▸ **Supplied information**
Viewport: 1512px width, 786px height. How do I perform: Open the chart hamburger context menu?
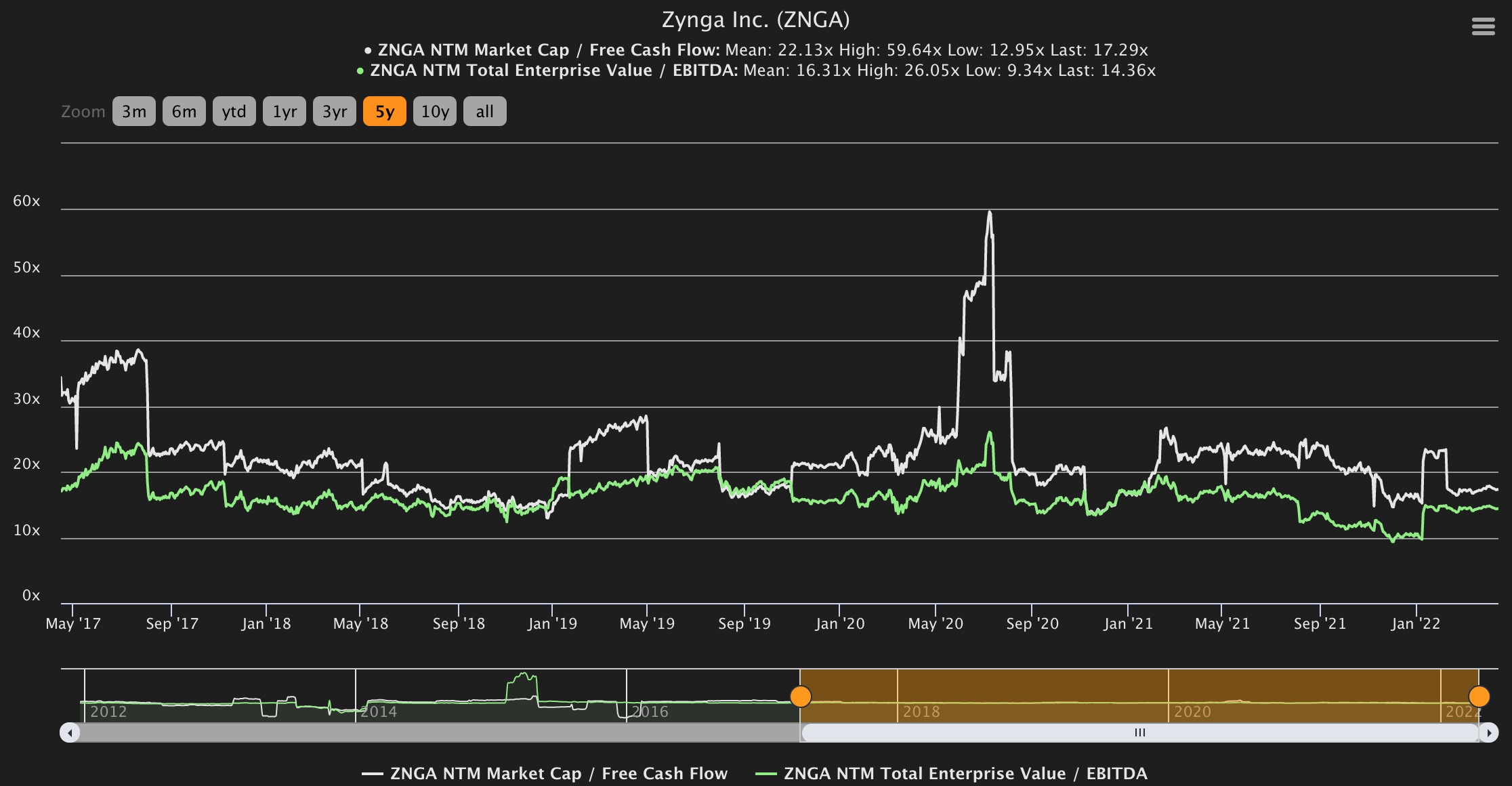click(1483, 26)
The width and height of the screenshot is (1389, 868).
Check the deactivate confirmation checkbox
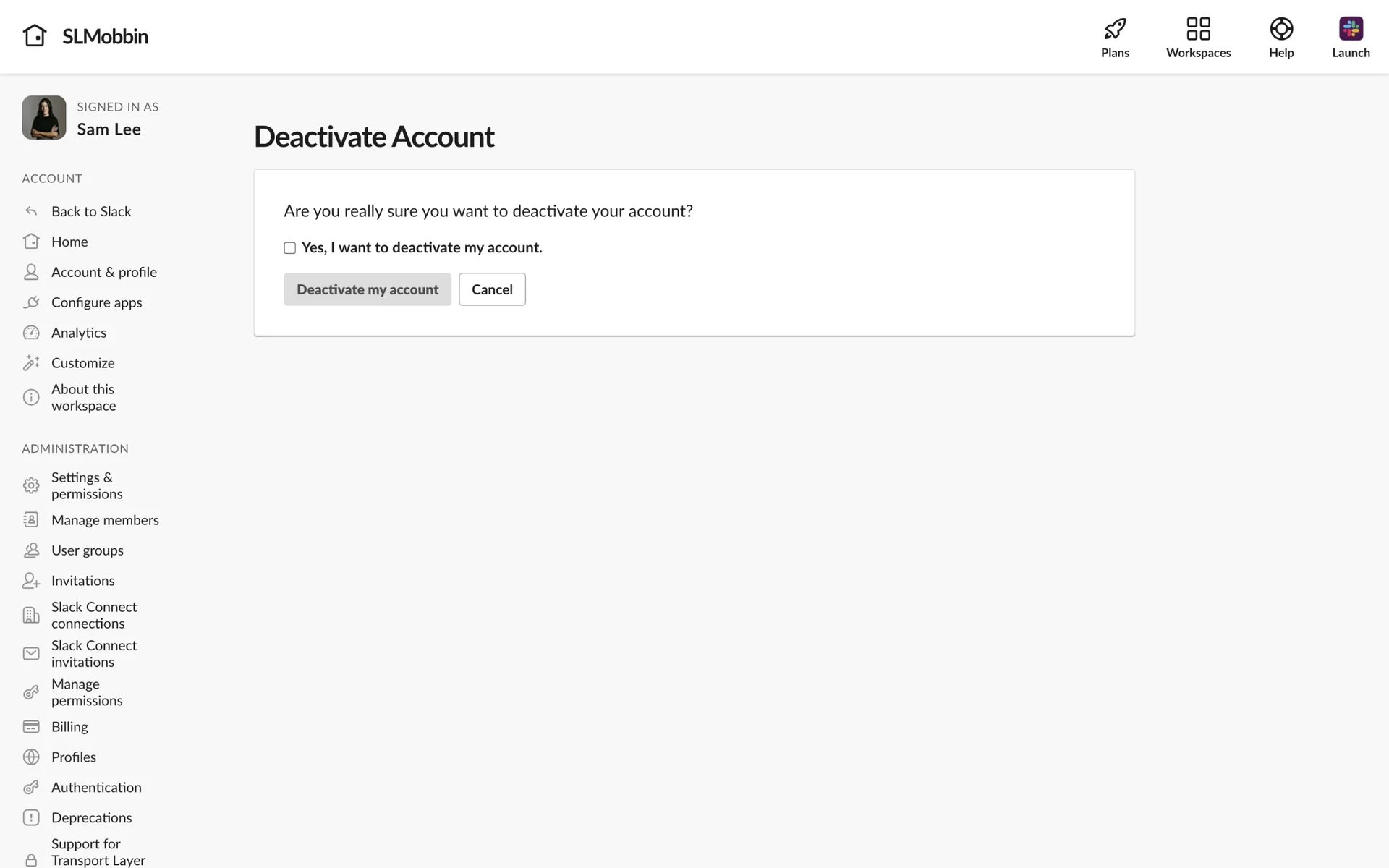(x=290, y=248)
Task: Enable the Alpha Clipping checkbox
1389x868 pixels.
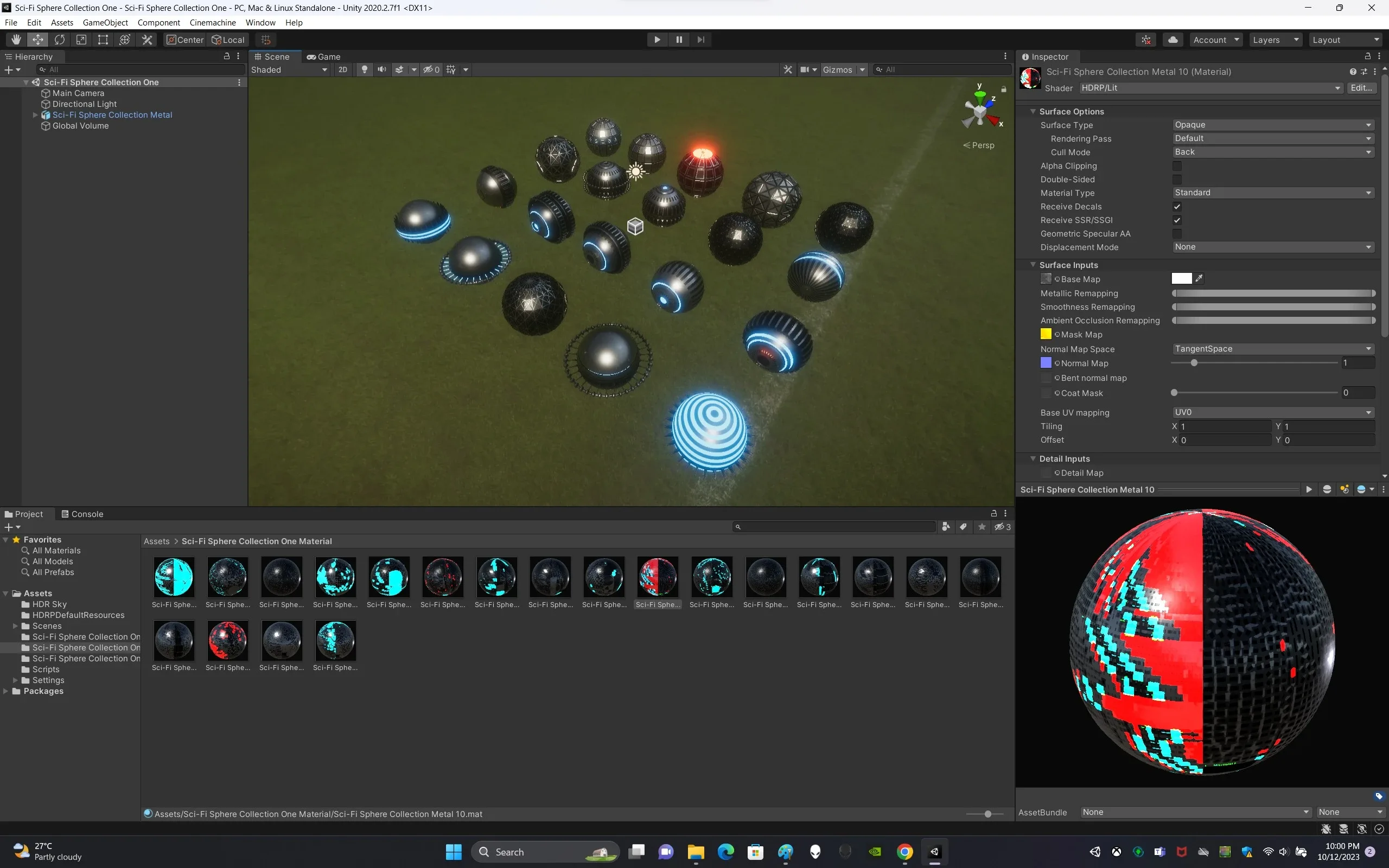Action: point(1177,166)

▸ **To do**
From the line containing "Check the deactivate confirmation checkbox" through the last line of the data above, write out every line word for word, and nothing else. Do not include the pictures.

▸ **Written answer**
Check the deactivate confirmation checkbox
(x=290, y=248)
Task: Enable the Alpha Clipping checkbox
1389x868 pixels.
Action: point(1177,166)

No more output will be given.